▸ **Exercise**
Write the next paragraph of the reflection on acceptance and inner work during the pause. Begin right after its last sentence.

▸ **Text under study**

The most beautiful thing is to take this time to learn acceptance.  From there it’s taking action on it.  Because while we are on pause, there are only so many actions we can take outside of ourselves.  We are literally limited to where we can go and what we can do.  So why not take the time to work on what we can work on–internally?

Deep dives create a surge of different emotions.  We have to come to terms with what is inside of us and for the first time in our lifetimes, there aren’t other people around to deflect to.  Any heightened situation where we don’t know how things will go, any uncertainty creates emotion and there seems to be quite a continuum of what people are feeling during this time.  At this point I would simply say, feel all of it.  Allow it.  But don’t dwell in it.  Sometimes letting situations just be is the best action you can take.  Vibe of the day said it best: “Move past living a life centered on what others did or did not.  Focus on how you want to feel and what you can do about it.”  All we can control is our actions and how we want to feel about it.

▸ **Material shown**
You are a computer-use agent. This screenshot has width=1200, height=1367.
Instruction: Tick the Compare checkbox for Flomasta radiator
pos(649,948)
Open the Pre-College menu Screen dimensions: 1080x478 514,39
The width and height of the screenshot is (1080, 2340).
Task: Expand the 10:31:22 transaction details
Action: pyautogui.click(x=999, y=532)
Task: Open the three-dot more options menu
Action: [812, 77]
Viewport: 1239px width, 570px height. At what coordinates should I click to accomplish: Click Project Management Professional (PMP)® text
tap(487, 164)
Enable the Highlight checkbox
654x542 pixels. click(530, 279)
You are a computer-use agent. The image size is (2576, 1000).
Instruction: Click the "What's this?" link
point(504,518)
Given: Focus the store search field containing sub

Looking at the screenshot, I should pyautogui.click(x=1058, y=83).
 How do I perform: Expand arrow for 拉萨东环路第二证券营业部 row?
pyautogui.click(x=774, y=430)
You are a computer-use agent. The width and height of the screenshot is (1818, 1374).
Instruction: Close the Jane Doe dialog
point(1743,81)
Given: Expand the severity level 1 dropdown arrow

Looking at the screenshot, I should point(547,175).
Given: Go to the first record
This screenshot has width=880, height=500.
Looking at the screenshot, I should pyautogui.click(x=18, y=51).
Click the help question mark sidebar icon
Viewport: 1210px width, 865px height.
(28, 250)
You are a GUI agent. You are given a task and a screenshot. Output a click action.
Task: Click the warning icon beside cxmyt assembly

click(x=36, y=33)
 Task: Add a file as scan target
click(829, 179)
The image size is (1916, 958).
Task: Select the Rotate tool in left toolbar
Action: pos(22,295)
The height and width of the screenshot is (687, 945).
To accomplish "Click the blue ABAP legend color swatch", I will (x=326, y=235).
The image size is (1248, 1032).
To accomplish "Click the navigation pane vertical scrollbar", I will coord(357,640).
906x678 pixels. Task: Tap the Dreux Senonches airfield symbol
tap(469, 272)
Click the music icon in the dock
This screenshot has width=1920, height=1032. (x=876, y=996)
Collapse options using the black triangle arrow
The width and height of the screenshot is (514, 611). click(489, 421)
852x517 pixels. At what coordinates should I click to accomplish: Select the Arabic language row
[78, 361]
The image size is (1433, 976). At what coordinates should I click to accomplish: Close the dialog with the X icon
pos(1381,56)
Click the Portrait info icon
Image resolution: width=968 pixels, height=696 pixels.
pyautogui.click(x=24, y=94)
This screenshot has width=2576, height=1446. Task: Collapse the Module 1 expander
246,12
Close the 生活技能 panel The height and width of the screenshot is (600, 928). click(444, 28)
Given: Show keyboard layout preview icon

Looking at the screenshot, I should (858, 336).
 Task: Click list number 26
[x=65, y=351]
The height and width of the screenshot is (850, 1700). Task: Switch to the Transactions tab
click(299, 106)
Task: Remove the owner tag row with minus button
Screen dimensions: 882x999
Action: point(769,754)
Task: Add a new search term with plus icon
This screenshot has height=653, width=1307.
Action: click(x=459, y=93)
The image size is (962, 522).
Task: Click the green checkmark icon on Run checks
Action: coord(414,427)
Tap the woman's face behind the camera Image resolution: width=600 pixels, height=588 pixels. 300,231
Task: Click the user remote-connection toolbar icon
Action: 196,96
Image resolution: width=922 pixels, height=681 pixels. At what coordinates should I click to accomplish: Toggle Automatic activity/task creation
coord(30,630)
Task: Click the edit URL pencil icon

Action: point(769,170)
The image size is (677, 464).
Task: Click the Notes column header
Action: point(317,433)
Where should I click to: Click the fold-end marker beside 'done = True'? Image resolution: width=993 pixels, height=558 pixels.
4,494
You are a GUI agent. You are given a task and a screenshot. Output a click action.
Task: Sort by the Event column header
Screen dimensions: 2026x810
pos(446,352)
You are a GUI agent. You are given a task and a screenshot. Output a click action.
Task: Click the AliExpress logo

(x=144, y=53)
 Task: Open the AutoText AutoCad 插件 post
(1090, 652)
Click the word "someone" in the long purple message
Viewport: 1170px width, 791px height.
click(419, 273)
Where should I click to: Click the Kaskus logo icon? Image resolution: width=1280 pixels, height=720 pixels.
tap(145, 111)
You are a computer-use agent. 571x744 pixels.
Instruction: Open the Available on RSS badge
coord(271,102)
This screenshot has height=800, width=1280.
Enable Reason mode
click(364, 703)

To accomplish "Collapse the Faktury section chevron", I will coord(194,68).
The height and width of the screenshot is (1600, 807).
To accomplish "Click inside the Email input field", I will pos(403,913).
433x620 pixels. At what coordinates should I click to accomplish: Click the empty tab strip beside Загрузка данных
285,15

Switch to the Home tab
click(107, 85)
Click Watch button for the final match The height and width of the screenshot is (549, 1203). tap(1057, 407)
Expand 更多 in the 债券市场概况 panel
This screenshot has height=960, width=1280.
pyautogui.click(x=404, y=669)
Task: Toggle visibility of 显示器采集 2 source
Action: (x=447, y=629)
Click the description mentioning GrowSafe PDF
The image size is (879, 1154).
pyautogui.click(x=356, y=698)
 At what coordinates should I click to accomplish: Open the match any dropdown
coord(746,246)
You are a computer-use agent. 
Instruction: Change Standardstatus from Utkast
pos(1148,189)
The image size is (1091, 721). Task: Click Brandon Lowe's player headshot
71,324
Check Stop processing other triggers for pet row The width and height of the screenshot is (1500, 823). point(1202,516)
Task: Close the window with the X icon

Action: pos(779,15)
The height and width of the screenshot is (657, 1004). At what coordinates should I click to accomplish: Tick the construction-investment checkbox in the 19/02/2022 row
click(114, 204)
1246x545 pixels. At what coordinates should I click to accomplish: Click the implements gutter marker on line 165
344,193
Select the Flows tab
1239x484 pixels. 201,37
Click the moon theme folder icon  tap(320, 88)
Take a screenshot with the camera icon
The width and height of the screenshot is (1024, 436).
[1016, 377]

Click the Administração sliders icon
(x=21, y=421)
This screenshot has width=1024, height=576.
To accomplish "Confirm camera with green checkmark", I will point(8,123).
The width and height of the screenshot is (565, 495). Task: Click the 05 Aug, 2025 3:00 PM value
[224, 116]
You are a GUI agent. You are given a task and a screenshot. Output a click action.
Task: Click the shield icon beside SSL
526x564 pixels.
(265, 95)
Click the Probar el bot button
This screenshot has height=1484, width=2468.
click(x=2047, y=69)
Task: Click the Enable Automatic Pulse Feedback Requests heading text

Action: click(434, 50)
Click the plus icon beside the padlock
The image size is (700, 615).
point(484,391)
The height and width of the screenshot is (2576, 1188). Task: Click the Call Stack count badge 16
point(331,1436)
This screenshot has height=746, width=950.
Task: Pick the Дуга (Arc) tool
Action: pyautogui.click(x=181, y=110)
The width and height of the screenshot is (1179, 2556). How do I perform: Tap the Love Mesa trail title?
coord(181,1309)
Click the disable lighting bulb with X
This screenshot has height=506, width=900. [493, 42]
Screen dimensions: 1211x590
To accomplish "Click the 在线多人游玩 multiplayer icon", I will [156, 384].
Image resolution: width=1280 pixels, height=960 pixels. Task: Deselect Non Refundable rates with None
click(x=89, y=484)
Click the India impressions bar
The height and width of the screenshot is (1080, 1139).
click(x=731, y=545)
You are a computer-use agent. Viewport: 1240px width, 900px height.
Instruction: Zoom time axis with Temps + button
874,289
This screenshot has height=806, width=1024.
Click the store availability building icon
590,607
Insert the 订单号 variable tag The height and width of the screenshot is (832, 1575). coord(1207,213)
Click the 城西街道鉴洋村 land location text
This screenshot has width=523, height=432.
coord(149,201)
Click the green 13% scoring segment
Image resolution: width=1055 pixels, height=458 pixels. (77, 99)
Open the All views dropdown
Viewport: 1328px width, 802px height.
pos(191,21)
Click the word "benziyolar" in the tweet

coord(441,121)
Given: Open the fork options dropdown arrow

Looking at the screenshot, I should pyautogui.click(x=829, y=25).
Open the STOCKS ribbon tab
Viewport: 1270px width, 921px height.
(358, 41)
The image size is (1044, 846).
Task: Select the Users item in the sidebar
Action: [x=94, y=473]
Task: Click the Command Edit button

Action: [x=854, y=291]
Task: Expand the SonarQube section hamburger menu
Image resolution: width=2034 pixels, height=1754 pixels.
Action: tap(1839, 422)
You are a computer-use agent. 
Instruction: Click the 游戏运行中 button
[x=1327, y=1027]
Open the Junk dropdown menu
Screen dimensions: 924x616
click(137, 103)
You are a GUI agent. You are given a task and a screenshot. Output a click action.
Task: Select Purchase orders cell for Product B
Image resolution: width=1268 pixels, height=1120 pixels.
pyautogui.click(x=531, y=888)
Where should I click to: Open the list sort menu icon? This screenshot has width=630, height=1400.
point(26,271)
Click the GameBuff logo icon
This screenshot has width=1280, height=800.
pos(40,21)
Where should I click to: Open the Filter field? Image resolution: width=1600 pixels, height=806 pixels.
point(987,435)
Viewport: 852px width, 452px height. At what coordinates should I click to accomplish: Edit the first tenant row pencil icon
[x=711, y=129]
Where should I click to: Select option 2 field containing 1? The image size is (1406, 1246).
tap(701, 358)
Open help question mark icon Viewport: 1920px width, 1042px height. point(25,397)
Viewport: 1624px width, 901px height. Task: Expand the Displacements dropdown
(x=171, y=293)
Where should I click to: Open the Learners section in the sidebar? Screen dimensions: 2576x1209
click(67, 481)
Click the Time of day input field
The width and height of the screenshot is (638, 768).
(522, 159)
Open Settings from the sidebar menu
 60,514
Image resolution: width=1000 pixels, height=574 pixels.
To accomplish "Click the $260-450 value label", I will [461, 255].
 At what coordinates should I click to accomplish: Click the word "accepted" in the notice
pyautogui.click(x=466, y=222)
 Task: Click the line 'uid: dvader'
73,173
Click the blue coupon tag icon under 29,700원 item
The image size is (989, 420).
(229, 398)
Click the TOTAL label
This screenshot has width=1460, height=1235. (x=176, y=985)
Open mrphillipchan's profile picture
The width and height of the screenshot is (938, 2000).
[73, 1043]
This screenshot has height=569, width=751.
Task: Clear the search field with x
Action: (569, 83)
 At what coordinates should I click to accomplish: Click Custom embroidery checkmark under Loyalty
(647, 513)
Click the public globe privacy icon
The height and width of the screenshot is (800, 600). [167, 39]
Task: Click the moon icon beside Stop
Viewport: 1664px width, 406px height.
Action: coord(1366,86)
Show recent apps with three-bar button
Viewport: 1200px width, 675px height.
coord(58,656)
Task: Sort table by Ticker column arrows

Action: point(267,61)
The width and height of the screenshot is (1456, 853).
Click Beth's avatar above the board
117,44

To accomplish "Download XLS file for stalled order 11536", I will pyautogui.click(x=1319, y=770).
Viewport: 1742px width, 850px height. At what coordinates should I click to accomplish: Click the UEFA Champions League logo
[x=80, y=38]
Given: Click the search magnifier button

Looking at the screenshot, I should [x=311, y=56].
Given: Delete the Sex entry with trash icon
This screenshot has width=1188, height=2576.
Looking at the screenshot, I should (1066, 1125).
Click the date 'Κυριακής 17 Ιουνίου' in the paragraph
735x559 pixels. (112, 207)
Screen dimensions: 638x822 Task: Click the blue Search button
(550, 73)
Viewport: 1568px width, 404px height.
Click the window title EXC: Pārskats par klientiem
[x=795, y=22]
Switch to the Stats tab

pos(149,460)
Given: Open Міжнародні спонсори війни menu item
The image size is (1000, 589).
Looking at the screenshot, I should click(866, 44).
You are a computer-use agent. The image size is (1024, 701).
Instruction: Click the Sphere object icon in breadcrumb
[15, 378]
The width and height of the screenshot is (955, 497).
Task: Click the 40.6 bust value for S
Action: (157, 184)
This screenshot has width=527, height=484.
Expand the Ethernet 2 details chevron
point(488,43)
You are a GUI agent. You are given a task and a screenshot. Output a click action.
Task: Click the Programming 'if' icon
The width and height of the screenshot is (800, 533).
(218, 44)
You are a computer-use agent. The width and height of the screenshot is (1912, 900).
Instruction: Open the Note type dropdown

▸ **Response box**
So take this time and be gentle with yourself.  Learn to lean into what you’re feeling and allow it to happen.  Recognize where you feel it in your body and what you’re feeling in your body .  And go slowly to work your way through.  Once you give up avoiding these things, you will open up to ways to get through.  My favorite part of that is once you’re all the way on the other side you’ll be able to look back and say that 1. It wasn’t so scary, and 2. You accomplished something amazing.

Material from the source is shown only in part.